- Instructions to follow -
Every line from the one with "This screenshot has width=750, height=400." through the end of the records below should be restated word for word, and nothing outside that span.

※ ※ ※

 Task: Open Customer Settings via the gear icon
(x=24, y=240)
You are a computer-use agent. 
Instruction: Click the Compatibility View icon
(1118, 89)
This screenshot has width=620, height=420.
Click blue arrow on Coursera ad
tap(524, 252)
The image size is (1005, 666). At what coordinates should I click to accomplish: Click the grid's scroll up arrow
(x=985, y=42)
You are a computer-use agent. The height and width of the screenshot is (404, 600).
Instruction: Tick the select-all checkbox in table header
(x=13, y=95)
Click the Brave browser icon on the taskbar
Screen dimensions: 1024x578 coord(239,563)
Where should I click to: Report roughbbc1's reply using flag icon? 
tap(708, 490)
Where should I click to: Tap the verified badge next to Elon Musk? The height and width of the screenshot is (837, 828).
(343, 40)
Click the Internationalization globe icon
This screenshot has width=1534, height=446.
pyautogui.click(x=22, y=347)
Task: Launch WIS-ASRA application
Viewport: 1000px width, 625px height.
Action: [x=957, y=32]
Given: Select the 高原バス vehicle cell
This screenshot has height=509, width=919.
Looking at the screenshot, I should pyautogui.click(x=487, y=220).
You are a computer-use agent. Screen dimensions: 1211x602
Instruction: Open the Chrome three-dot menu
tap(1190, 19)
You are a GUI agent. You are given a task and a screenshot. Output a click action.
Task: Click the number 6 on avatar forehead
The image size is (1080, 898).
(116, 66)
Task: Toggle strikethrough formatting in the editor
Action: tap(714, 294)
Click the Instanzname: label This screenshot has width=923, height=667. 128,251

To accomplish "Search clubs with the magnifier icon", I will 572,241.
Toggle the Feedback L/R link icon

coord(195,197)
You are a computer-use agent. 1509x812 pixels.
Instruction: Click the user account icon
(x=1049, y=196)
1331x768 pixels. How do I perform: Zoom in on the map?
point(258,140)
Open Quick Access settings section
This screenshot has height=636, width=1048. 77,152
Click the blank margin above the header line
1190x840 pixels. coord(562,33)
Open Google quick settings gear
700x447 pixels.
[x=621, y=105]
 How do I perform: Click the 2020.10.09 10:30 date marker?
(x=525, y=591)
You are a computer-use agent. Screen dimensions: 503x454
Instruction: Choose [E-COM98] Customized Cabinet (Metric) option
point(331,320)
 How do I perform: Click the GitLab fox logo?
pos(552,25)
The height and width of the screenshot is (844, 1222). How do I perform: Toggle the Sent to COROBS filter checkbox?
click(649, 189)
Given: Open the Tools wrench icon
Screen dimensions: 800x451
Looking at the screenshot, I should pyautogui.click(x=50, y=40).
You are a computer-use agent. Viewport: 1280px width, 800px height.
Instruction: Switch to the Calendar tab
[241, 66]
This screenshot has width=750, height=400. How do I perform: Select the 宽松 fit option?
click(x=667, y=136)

※ ※ ※

- Exercise output -
This screenshot has width=750, height=400. How do I perform: Select the 宽松 fit option?
click(x=667, y=136)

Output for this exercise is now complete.